# WHAT IS EXPECTED
Count the lines in the records that contain the string "label", matching case exactly, and reply with that number alone.

/---

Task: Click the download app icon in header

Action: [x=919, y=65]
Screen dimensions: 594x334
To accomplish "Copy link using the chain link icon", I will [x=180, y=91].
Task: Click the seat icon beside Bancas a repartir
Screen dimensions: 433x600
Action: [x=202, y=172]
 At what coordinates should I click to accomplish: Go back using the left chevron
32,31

\---
/---

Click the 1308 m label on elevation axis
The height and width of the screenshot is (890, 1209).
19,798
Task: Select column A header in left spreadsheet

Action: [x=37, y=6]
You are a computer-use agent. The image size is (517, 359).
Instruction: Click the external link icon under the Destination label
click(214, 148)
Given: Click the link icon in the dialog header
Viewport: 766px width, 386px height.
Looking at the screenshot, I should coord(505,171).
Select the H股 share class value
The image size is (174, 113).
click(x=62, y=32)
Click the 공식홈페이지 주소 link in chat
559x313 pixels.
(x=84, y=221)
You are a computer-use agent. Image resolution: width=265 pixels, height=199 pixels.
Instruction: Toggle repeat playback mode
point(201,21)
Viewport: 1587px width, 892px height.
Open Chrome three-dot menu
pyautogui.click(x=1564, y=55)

\---

# RESPONSE TO THIS TASK
2